N.J. Assembly committee advances bottle deposit bill

John C. Ensslin, The Record

A bill that would require a deposit on all glass and plastic bottles in New Jersey for the first time since the 1970s advanced from a state Assembly committee on Monday.

By a 3-1 vote with one abstention, lawmakers referred the measure out of the Assembly’s Environment and Solid Waste committee for a vote by the full Assembly.

Similar measures have failed to gain traction in previous legislative session. But this one – co-sponsored by Assemblywoman Valerie Vaineri Huttle, D-Englewood, would earmark 75 percent of any revenues generated toward fixing problems of lead in public drinking water supplies.

The other 25 percent would go toward retailers and redemption centers for handling costs.

That provision drew support from several environmental groups and residents of Newark, where elevated levels of lead have been detected this year in the drinking water of 32 public schools.

“This allows us to deal with two environmental issues at the same time,” Newark Mayor Ras Baraka said at a press conference prior to the vote.

“We create a larger fund that makes sure we not only recycle bottles but recycle the infrastructure in our cities,” he added.

The measure came under fire, however, from bottlers and beer wholesalers.

Michael Halfacre, executive director of the Beer Wholesalers Association of New Jersey, said no state in the continental United States has adopted a bottle deposit law in 30 years. He also noted that Delaware repealed its bottle deposit law in 2009.

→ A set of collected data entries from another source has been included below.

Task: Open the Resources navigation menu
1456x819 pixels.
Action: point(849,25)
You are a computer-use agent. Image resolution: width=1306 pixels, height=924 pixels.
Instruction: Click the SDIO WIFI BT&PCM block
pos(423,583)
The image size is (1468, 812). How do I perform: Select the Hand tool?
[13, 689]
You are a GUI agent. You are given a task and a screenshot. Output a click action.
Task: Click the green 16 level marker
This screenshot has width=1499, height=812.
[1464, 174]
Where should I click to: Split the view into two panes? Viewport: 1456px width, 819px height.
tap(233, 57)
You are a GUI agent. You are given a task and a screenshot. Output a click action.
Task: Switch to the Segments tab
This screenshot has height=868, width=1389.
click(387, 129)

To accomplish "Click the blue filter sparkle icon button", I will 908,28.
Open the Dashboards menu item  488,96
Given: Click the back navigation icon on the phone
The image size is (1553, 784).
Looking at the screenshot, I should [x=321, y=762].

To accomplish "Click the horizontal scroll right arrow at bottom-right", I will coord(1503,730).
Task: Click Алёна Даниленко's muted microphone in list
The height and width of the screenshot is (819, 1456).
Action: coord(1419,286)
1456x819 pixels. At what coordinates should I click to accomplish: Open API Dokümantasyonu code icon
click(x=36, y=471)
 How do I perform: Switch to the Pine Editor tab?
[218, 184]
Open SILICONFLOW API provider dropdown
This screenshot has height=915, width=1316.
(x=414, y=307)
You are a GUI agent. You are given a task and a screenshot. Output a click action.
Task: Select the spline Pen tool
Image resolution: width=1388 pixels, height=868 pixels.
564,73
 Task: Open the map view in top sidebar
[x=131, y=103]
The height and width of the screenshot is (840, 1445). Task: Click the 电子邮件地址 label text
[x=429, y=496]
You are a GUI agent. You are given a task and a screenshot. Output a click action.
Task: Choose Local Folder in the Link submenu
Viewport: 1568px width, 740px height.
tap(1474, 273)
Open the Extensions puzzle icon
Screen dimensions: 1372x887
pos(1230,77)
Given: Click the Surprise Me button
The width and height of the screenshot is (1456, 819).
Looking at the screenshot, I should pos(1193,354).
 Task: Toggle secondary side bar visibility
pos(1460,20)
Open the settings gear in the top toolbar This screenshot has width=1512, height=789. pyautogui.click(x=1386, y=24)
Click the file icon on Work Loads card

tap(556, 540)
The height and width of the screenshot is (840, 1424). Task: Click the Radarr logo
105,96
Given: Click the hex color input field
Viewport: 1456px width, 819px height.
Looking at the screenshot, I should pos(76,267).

“They don’t work and they are ripe for fraud and abuse,” Halfacre said, citing cases where people have been accused of importing bottles from one state to collect deposit money in another.

Huttle noted that ten states currently have bottle deposit laws and that revenues from those programs have generated between $10 million to $20 million annually.

“For those of you who say this is a Newark problem only, it certainly is not,” Huttle said. “Because of a lack of water infrastructure funding, this has the potential to affect many communities across the state.”

Huttle said the measure also would help improve problems with highway litter problems from people tossing containers out of passing cars.

Revenue from the deposit program would come from unclaimed recyclables – bottles that were not returned for deposit, she said.

The bill would require a 10 cent deposit on all glass and plastic bottles and aluminum cans of 24 ounces or less and a 20 cent deposit on beverage containers between 24 ounces up to 3 liters.

Assemblyman Scott Rumana, R-Wayne, voted against the measure, citing concerns over fraud and abuse.

“I see that absolutely happening,” Rumana said. “This is not a way to go from a consumer stand point.